The keys to making it all work are new aggregation and optimization platforms. Perhaps the ultimate example of the energy cloud and/or transactive energy is the VPP, which represents an Internet of energy, tapping existing grid networks to tailor electricity supply and demand services for a customer, utility, or grid operator. VPPs maximize value for both the end user/asset owner and the distribution utility through software and IT innovations. Without any large-scale fundamental infrastructure upgrades, VPPs can stretch supplies from existing generators and utility demand reduction programs (and other forms of DER). They deliver greater value to the customer (e.g., lower costs and new revenue streams) while also creating benefits for the host distribution utility (e.g., avoidance of capital investments in grid infrastructure or peaking power plants), as well as the transmission grid operator (e.g., regulation ancillary services such as spinning reserves). As a result, VPPs deliver benefits to a broad array of energy market stakeholders.

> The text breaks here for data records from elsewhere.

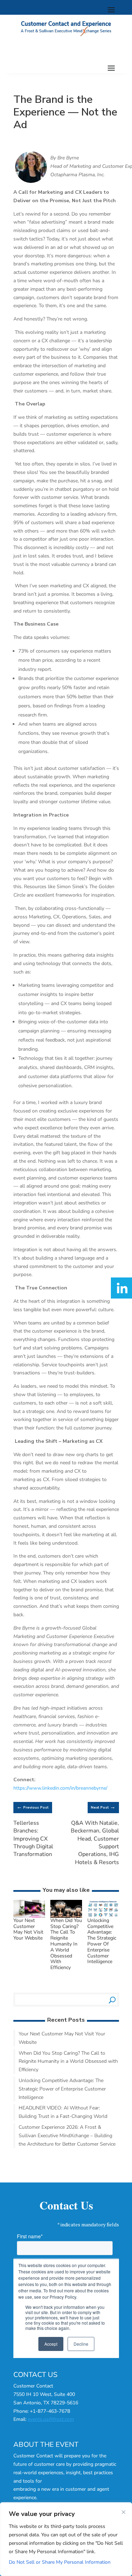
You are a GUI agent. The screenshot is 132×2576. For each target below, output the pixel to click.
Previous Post (33, 1807)
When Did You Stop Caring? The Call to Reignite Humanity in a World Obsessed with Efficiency (66, 1944)
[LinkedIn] (121, 1288)
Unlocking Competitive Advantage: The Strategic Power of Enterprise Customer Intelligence (101, 1941)
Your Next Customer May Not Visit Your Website (28, 1929)
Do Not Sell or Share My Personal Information (60, 2562)
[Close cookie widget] (123, 2512)
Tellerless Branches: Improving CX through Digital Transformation (33, 1838)
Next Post (103, 1807)
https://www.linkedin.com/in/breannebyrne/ (60, 1788)
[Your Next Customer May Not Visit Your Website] (29, 1913)
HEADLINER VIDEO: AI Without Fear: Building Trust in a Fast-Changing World (63, 2112)
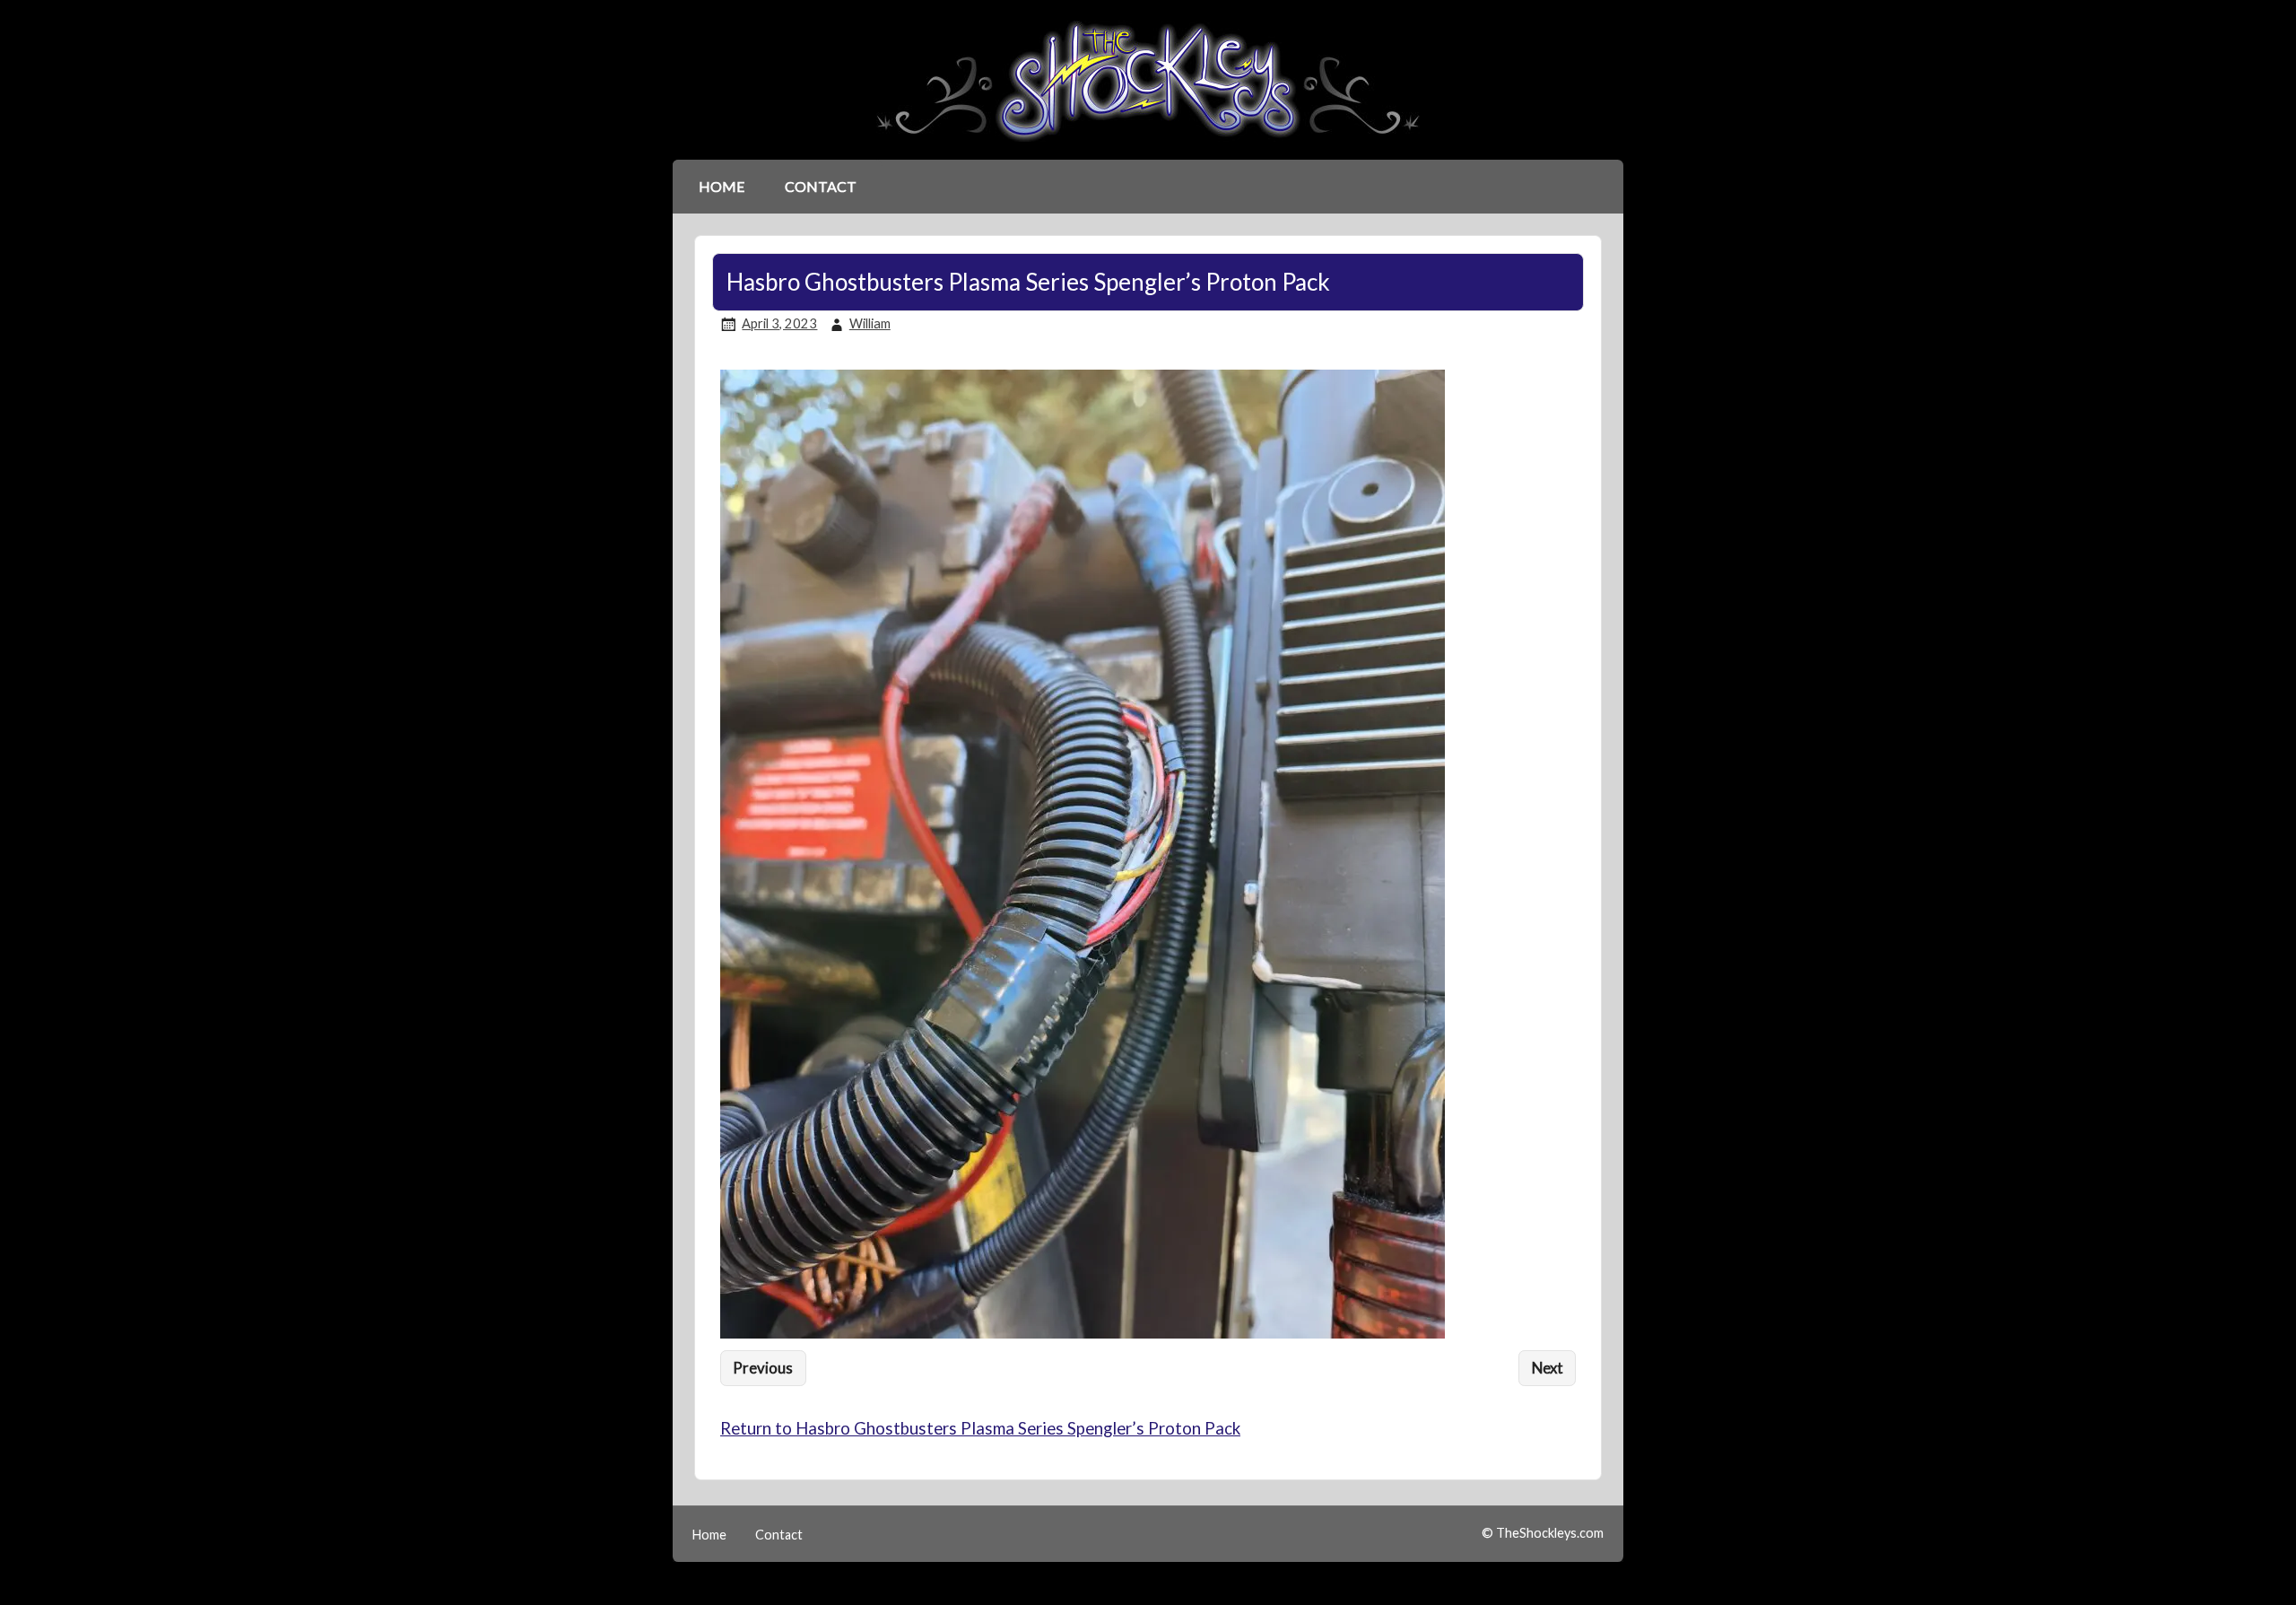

The primary goal of a VPP is to achieve the greatest possible profit for asset owners, while at the same time maintaining the proper balance of the electricity grid. From the outside, the VPP looks like a single power production facility that publishes one schedule of operation and can be optimized from a single remote site. From the inside, the VPP can combine a rich diversity of independent resources into a network via sophisticated planning, scheduling, and bidding of DER-based services.
Both nanogrids and microgrids can be aggregated up into VPPs, showing how all of these emerging organizing structures are related and are dependent upon each other. Even more so, the VPP, however, is dependent upon regulatory changes in order for this nirvana of DER management to become reality.